Patto contro il caporalato. Agricoltori, associazioni di categoria e sindacati: «Ecco come lo fermeremo»

Il forum alla Tribuna di Treviso su agricoltura e lavoro nero. Flai Cgil e associazioni agricole chiedono verifiche sulle 500 ditte che forniscono manodopera nei campi trevigiani. Si valuta un “Libro bianco” delle aziende regolari

Un momento del forum
Un momento del forum

C’è un terreno comune su cui sindacato e associazioni di categoria sono d’accordo: bisogna controllare le oltre 500 aziende che, in provincia di Treviso, si occupano di fornire servizi all’agricoltura, soprattutto manodopera, che talvolta si rivela irregolare e sottopagata.

--*--

▸ Obiettivo 1:
Per favore, ritrascrivi per intero l'articolo sul patto contro il caporalato, senza cambiare nulla.

--*--

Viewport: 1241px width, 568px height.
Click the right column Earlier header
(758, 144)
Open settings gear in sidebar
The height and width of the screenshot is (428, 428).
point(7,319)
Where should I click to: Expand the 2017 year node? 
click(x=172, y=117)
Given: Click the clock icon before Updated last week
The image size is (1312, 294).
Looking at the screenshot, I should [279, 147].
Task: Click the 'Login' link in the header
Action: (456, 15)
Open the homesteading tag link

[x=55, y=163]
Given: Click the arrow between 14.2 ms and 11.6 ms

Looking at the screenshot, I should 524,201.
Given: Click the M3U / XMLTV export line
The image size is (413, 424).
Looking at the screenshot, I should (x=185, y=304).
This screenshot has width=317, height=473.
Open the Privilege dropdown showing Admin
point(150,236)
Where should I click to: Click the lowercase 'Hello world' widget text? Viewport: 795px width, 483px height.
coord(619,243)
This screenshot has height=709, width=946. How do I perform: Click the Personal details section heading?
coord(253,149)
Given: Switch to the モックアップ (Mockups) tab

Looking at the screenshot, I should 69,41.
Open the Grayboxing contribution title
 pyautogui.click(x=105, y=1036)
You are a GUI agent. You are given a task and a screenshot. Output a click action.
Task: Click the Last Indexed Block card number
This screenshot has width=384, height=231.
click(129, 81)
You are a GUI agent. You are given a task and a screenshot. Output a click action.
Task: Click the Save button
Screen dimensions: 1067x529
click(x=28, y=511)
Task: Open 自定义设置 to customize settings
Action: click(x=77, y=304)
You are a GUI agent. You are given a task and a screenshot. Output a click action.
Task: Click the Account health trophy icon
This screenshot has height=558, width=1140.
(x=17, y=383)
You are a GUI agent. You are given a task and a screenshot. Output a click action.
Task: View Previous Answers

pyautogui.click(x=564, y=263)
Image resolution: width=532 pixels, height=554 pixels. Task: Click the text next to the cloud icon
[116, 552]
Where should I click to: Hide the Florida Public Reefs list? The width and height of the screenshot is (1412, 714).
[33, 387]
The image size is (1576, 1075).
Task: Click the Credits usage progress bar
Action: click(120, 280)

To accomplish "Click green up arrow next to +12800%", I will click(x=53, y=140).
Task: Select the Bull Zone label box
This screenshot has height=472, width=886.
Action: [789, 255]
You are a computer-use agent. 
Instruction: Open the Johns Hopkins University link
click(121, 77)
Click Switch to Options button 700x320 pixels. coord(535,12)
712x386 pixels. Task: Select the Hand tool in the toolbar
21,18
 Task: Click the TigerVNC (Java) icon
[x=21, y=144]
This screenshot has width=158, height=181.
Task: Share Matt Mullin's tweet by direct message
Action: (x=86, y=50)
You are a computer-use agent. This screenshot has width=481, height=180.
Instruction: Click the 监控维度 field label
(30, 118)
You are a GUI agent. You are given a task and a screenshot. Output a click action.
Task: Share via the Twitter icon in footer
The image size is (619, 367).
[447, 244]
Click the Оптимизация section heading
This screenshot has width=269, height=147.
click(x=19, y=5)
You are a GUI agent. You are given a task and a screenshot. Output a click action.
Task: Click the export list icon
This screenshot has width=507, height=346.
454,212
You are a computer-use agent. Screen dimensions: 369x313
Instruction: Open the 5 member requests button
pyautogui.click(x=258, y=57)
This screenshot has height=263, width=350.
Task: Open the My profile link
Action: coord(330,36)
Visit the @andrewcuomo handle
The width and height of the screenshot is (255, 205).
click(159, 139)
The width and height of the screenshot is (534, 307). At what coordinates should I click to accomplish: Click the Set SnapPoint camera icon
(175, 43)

--*--

▸ Obiettivo 2:
Filtra le voci e copia ogni riga che contiene la stringa "accomplish". Tieni conto di maiuscole e minuscole.

▸ Risposta 1:
Patto contro il caporalato. Agricoltori, associazioni di categoria e sindacati: «Ecco come lo fermeremo»

Il forum alla Tribuna di Treviso su agricoltura e lavoro nero. Flai Cgil e associazioni agricole chiedono verifiche sulle 500 ditte che forniscono manodopera nei campi trevigiani. Si valuta un “Libro bianco” delle aziende regolari

Un momento del forum
Un momento del forum

C’è un terreno comune su cui sindacato e associazioni di categoria sono d’accordo: bisogna controllare le oltre 500 aziende che, in provincia di Treviso, si occupano di fornire servizi all’agricoltura, soprattutto manodopera, che talvolta si rivela irregolare e sottopagata.

▸ Risposta 2:
To accomplish "Click green up arrow next to +12800%", I will click(x=53, y=140).
The width and height of the screenshot is (534, 307). At what coordinates should I click to accomplish: Click the Set SnapPoint camera icon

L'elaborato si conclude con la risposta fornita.